OBJECTIVE:
Swap "element" for "control" in the lines from the one containing "Locate an element" through the one containing "the circular icon", inclusive, and give back only those lines with nothing else changed.

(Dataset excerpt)
* * * *
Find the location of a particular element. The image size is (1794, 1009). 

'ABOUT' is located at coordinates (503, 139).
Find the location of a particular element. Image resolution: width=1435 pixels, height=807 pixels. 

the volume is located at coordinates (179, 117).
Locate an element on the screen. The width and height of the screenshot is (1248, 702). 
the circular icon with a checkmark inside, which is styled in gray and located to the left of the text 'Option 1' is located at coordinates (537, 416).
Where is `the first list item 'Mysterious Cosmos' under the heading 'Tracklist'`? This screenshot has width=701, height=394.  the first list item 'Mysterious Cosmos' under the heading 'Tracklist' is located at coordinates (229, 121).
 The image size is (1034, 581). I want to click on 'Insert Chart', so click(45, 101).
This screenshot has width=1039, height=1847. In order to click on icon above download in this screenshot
* * * *
ANSWER FOR THIS EXERCISE:
Locate an control on the screen. The width and height of the screenshot is (1248, 702). 
the circular icon with a checkmark inside, which is styled in gray and located to the left of the text 'Option 1' is located at coordinates (537, 416).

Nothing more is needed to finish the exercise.